As part of this we need to decide how we’re run. We currently have two councils (more if you live in Morecambe or a parish), which run different services, some of which conflict, e.g. one manages the pavements and one manages the roads. To oversee see this we have two bureaucracies and 71 councillors. Decision making is often far away or with little input. Surely, we can do better? A unitary council must be on the table.
How another small city transformed itself
The city of Waterloo in Canada has a lot of similarities to Lancaster – a population of 105,000, two universities and roughly 60 miles from a prosperous tech-focused city – Toronto and Manchester respectively.
In Waterloo’s case their largest employer was the mobile phone maker BlackBerry. As it lost out in the era of smartphone development to Apple, Samsung and cheaper rivals, the city of Waterloo knew it needed to act in order to retain the talent from BlackBerry and its universities.

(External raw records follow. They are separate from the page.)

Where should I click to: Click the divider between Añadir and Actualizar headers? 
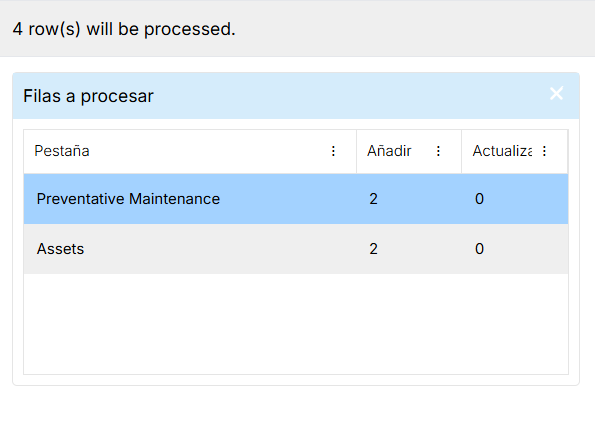pyautogui.click(x=461, y=151)
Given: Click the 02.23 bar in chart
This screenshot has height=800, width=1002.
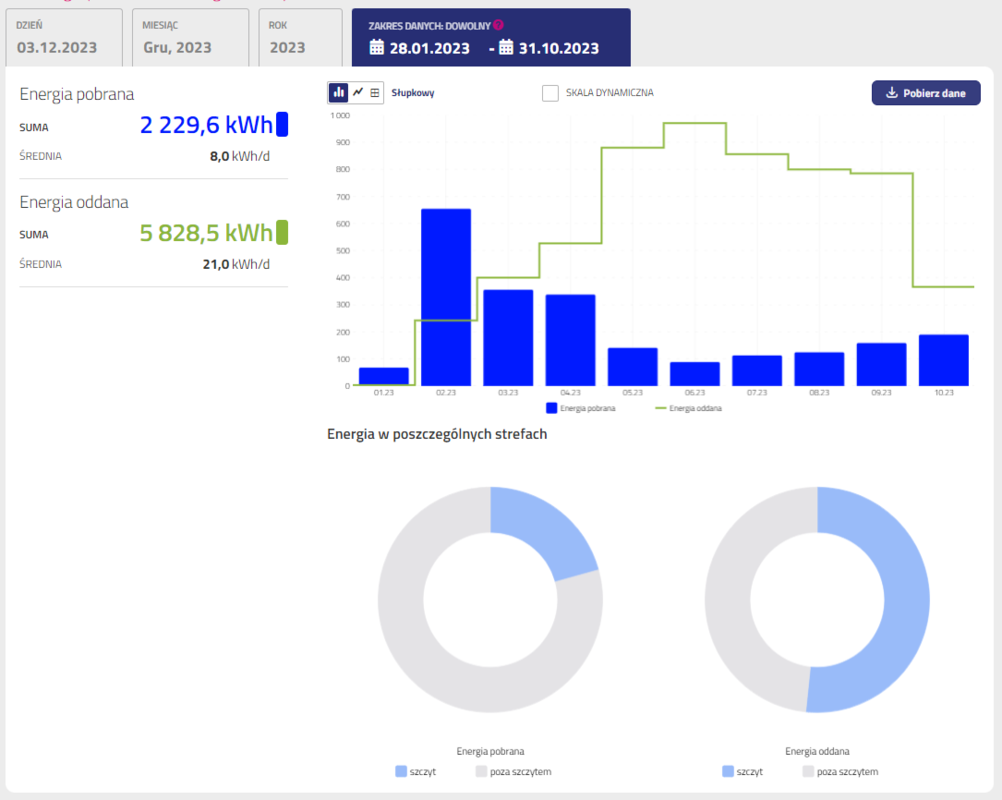Looking at the screenshot, I should coord(446,300).
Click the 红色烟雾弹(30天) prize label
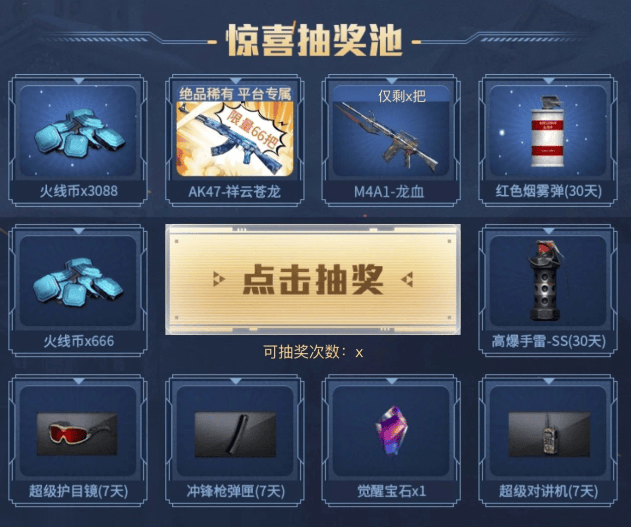Screen dimensions: 631x527 coord(549,191)
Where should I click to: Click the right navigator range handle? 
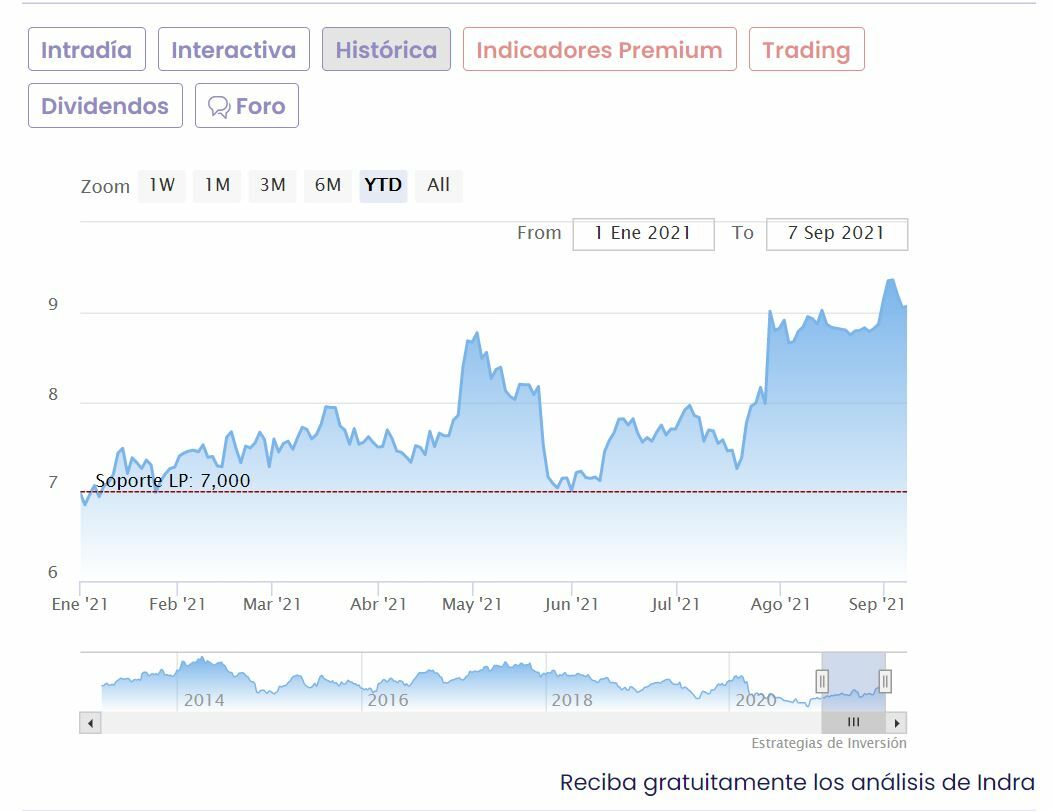tap(885, 682)
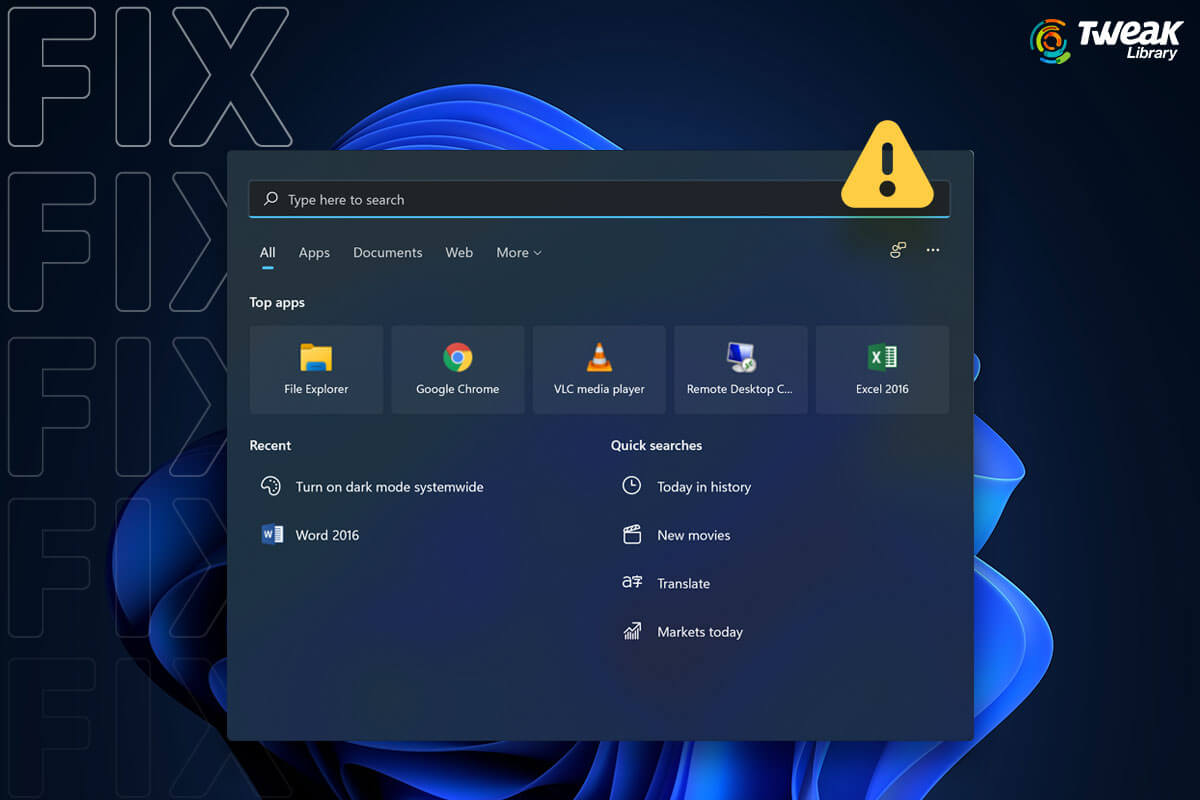
Task: Click the user account icon
Action: [897, 250]
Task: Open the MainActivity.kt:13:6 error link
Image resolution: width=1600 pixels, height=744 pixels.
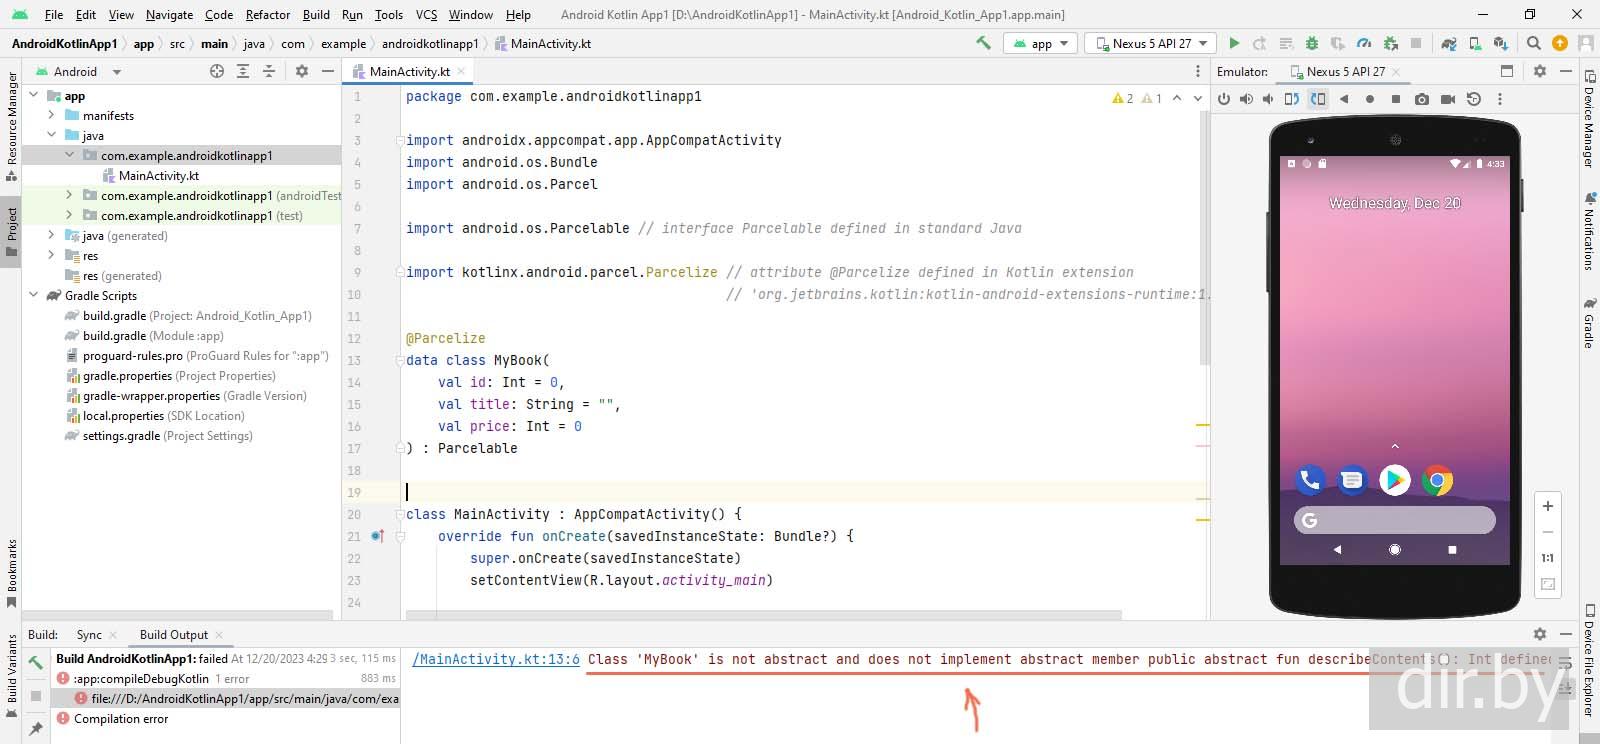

In 1997 an organisation called Communitech was established by local tech leaders and funded by all three levels of government, member companies and corporate partners to help develop the local tech economy.
However, as BlackBerry dwindled Communitech came into its own. A group of tech leaders got together to accelerate their work. The impact was immediate. In 2010 there were 155 start-ups in the area by 2014 this had grown to over 500. If each of those employs three people, that’s 1,500 jobs immediately.
These start-ups were funded by development capital, with pension funds being a big investor. For example, the Ontario Municipal Employees Retirement System (effectively the same as Lancashire County Council Pension Fund) itself invested C$180m (£120m) in local early-stage start-ups from 2011 to 2014.
One of the most important factors was the University of Waterloo. They made the decision that all intellectual property belonged to the creator and there were no complex negotiations over ownership, this gave people the belief in taking forward their ideas. At the same time, they setup the ‘co-op’ programme that gave its students the opportunity to experience work in six different companies. The Toronto Globe and Mail described its impact as follows, “[In 2015], the university filled 19,250 placements in 40 countries, and the students earned C$225 million in wages. Not bad for a university with 35,000 full- and part-time students”. These students invigorated by their experiences and with money earned to offset their student debt have more freedom to think about starting their own businesses.
Lastly, it invested in co-working space in the heart of Waterloo. Working with the Municipal Government of Waterloo to create clustering, not just in tech but in other industries to help the city’s growth. The success of the tech community has led to accelerators to help businesses to grow, which has blossomed into people starting breweries, bars, shops, social enterprises, cycle shops and much more.
In this video about Waterloo’s successful start-up community (and community is a really important word), Karl Allen-Muncey, the British founder of tech company Cute Gecko gave his reason for moving to Waterloo, “it had arts, culture and technology, and the perfect place to bring up a family and start a business”. Surely a great description of Lancaster, and what it could be?